Task statement:
Each line that includes "computer" must be copied from the records.

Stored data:
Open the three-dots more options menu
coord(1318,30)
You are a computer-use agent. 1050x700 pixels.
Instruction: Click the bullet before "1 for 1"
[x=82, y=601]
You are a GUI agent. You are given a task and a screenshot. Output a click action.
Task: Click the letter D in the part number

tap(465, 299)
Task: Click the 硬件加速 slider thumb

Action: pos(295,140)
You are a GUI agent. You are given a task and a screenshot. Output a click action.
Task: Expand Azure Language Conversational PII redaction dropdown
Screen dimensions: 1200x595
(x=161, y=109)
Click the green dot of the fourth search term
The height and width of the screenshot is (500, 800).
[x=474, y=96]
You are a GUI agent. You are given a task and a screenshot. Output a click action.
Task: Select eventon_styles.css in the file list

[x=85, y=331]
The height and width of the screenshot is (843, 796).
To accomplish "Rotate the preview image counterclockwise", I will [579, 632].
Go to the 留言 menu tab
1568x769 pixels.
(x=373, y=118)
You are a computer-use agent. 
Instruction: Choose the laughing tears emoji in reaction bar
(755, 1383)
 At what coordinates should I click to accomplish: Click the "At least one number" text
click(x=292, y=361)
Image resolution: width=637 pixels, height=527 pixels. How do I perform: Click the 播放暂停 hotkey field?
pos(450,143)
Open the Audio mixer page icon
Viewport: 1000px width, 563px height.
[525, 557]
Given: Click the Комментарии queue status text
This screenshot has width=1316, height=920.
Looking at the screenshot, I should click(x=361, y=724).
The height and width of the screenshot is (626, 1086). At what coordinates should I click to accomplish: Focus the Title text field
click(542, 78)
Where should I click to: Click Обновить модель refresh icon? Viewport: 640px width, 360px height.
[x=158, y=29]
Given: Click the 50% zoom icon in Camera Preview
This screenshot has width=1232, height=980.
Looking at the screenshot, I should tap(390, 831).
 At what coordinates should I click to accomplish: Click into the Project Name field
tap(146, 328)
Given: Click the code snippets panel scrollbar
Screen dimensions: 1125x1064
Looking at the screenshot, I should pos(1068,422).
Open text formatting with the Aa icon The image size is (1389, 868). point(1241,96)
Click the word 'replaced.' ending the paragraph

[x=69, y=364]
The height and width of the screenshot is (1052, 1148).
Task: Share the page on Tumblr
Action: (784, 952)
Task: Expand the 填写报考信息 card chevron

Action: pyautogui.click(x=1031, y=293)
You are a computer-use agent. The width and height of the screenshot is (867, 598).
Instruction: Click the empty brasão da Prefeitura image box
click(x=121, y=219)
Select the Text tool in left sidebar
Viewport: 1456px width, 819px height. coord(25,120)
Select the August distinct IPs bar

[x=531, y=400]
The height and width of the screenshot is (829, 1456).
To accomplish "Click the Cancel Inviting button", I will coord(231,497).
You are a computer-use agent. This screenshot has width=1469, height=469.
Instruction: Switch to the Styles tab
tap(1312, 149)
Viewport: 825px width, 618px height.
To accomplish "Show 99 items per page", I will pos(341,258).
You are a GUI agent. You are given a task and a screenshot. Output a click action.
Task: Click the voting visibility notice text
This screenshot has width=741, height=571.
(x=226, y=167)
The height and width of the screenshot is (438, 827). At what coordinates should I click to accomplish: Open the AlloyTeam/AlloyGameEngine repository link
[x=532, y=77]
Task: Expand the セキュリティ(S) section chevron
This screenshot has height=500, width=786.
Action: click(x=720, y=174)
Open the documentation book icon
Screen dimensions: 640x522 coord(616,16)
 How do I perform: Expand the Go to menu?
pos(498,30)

Result of the exercise:
You are a computer-use agent. 1050x700 pixels.
You are a computer-use agent. 
You are a computer-use agent. The width and height of the screenshot is (867, 598).
You are a computer-use agent. This screenshot has width=1469, height=469.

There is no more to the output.